USA TODAY readers named the most visited attraction in Tennessee one of America's favorite streets in 2013, but even further back during this week on May 12, 1966 the world-famous Beale was added to the Register of National Historic Landmarks.

U.S. Secretary of the Interior Stewart Udall made the announcement recognizing the stretch from Main to Fourth from his office in Washington D.C., according to G. Wayne Dowdy's compilation "On this Day in Memphis History."

A bow to Memphis composer W.C. Handy, known as the father of the blues, accompanied the city's accomplishment. Handy's wife in Yonkers, N.Y. said the action made the street a fine tourism attraction.

But in the 60s, the area was anything but vibrant, many closed stores remained boarded up on Beale as it became more run down. Even with the national spotlight, for mostly its contribution to popular American music, the downtown landmark struggled.

"They were just buildings, destroyed or falling apart," said John Elkington, who helped revitalize the street. "It wasn't magic. It wasn't a miracle. It was hard work, dedication, and perseverance."
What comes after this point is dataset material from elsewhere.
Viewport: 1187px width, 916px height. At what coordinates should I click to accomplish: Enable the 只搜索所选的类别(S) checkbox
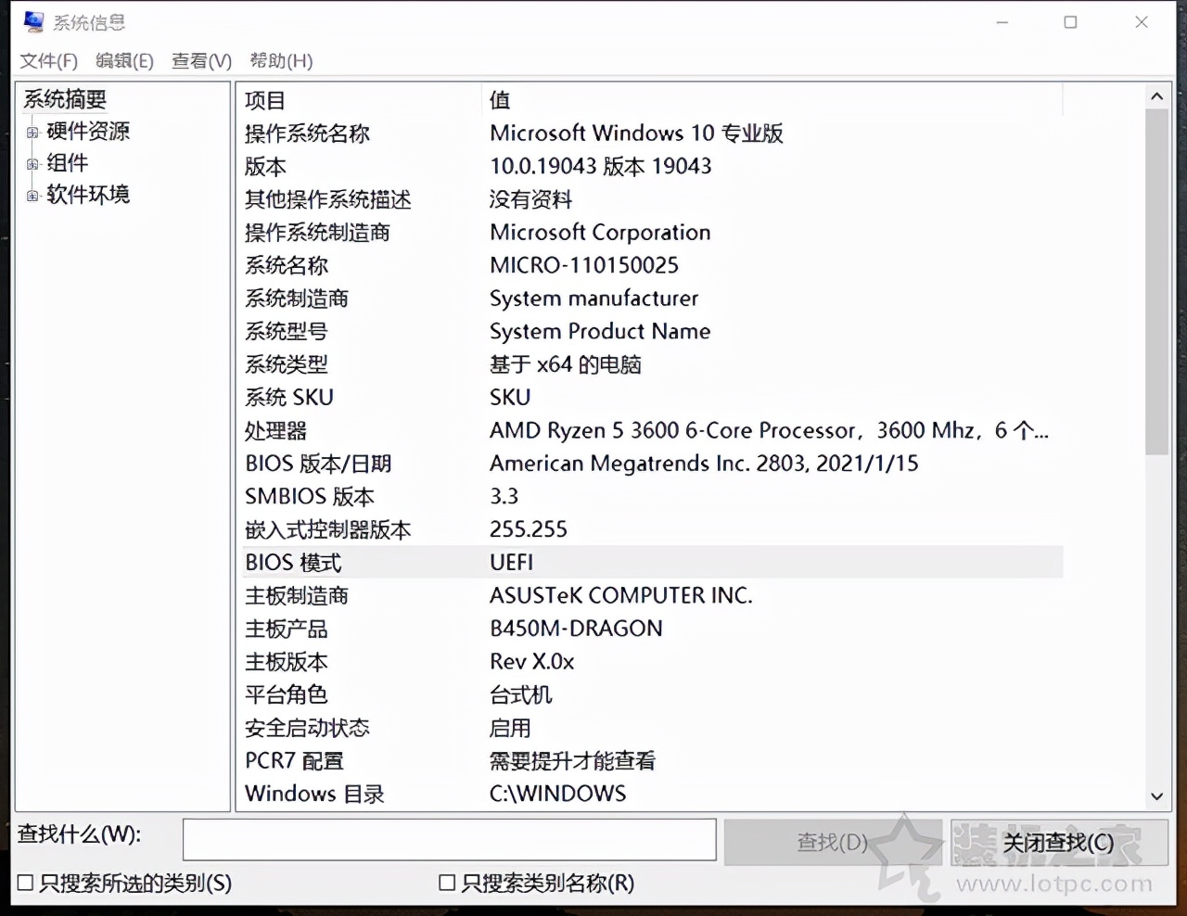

Elkington managed Beale Street for 33 years. He handed over the reigns to the city of Memphis in January, but when his company, Performa Entertainment, took over in the 80s the streets were dust and the paint was peeling.

A. Schwab Dry Goods managed to cling on the 1.8-mile strip among the vacancies.

Elkington credits Memphians who believed for making Beale Street into something like nothing else in the world.

"This was not anybody from out of town. These were people who lived here, grew up here, loved the city," he said. "We only had neon signs. We wanted to make sure we emphasized the history, music, and the culture.

Since the renovation, the most iconic street in America has generated $60 million in sales for the city.